In 2015, the foundation launched its full-scale online portal, which serves as a directory for artists, service providers, and industry professionals across the continent.

In 2021, the Music in Africa Foundation conducted nationwide research in South Africa examining the various revenue streams available to music creators. The study, published as the Revenue Streams for Music Creators in South Africa 2022 report, surveyed approximately 3,000 musicians across all nine provinces to assess earnings and income distribution across multiple sources, including live performances, services, grants and funding, brand-related activities, and music rights. According to the findings, the average South African music creator earned a monthly income of R9,890, with total reported earnings across all streams amounting to R141,568,500. Grants and funding contributed the largest proportion of average monthly revenue, followed by live performances, brand-related revenue, services, and music rights. The report was part of the foundation’s pilot phase of its Revenue Streams for African Musicians (RSFAM) project, intended to provide data and insights about financial sustainability in the music industry.

== Activities ==
=== Music in Africa portal ===
The foundation maintains a multilingual web magazine portal (English and French) that provides industry news, educational resources, and a directory of over 50,000 music professionals. It acts as a repository for historical and contemporary information on African music genres and scenes.

=== ACCES Conference ===
The Music in Africa Conference for Collaborations, Exchange and Showcases (ACCES) is the foundation's flagship trade event. Launched in 2017 in Dakar, Senegal, the conference moves to a different African city annually. The event includes panel discussions, networking sessions, and live showcases for export-ready talent.

Year | City | Country
| 2017 | Dakar | Senegal |
| 2018 | Nairobi | Kenya |
| 2019 | Accra | Ghana |
| 2021 | Johannesburg | South Africa |
| 2022/23 | Dar es Salaam | Tanzania |
| 2024 | Kigali | Rwanda |
| 2025 | Tshwane | South Africa |

=== Grant Programs ===
The foundation administers various funding initiatives, including the Sound Connects Fund, supported by the European Union and the Organization of African, Caribbean and Pacific States (OACPS). The fund provides financial support to creative organizations in Southern Africa.

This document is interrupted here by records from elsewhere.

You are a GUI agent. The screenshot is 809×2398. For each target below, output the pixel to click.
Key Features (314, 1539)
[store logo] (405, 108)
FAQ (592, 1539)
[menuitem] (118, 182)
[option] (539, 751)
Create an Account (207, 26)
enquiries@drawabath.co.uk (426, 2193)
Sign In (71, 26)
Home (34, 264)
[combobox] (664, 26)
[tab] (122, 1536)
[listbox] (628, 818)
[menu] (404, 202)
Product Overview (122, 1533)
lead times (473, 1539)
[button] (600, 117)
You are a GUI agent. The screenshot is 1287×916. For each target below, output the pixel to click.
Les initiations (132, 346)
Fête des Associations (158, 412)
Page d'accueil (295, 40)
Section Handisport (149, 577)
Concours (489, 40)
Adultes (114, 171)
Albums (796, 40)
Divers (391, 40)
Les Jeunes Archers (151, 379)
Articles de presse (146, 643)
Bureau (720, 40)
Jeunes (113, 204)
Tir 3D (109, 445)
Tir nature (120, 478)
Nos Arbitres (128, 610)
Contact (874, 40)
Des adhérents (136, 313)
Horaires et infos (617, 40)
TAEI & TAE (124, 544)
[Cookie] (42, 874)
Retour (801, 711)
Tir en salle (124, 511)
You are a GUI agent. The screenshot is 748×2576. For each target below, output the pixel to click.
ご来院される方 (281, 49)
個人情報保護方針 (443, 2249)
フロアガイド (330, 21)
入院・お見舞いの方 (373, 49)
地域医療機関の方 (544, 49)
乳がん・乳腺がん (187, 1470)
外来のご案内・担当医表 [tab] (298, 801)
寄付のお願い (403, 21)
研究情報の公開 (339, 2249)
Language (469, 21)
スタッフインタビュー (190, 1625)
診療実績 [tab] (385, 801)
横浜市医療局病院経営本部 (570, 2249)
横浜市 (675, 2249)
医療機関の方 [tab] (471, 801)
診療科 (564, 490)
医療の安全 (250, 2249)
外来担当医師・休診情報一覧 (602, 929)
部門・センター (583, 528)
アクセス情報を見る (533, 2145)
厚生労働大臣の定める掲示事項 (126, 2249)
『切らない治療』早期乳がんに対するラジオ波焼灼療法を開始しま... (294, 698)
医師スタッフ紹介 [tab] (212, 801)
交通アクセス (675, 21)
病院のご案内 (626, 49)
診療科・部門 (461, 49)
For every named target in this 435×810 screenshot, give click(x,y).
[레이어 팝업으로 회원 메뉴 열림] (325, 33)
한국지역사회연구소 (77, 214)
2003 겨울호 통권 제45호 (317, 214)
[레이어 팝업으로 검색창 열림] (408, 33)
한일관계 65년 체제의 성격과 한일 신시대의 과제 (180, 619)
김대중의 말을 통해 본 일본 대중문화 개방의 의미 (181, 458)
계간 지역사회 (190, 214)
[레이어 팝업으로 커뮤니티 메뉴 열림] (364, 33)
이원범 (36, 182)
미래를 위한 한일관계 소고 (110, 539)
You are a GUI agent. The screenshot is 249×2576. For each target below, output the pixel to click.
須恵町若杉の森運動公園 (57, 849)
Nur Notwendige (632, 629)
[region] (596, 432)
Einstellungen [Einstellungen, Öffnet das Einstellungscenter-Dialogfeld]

=== Honours and Recognition ===
In November 2019, the Music in Africa Foundation recognized Ghanaian musicians Ebo Taylor and Bibie Brew during the Music in Africa Conference for Collaborations, Exchange and Showcases (ACCES), held in Accra, Ghana. The recognition formed part of the foundation’s activities at the conference and was presented in acknowledgement of the artists’ contributions to African music. The event was attended by music professionals, artists, and stakeholders from across the continent and beyond, and featured performances, panel discussions, and networking sessions associated with the ACCES conference program.

== Partnerships ==
In January 2025, the foundation formalized a partnership with the African Union Commission to advance the implementation of the AU Plan of Action on Cultural and Creative Industries. MIAF also collaborates with UNESCO on initiatives such as JazzWomenAfrica, which focuses on gender equality in the music sector.

== Governance ==
The foundation is governed by a pan-African board of directors. Maimouna Dembélé served as chairperson for two terms, succeeded by Marcus Tawanda Gora in 2022.

The Music in Africa Foundation is led by its founding executive director, Eddie Hatitye. In a 2025 interview with GQ South Africa, Hatitye discussed the foundation’s work in providing information, training, and industry convenings for music professionals in Africa, including its organisation of the annual Music in Africa Conference for Collaborations, Exchange and Showcases (ACCES). He also commented on structural challenges facing the African music sector, such as access to infrastructure, skills development, and income generation.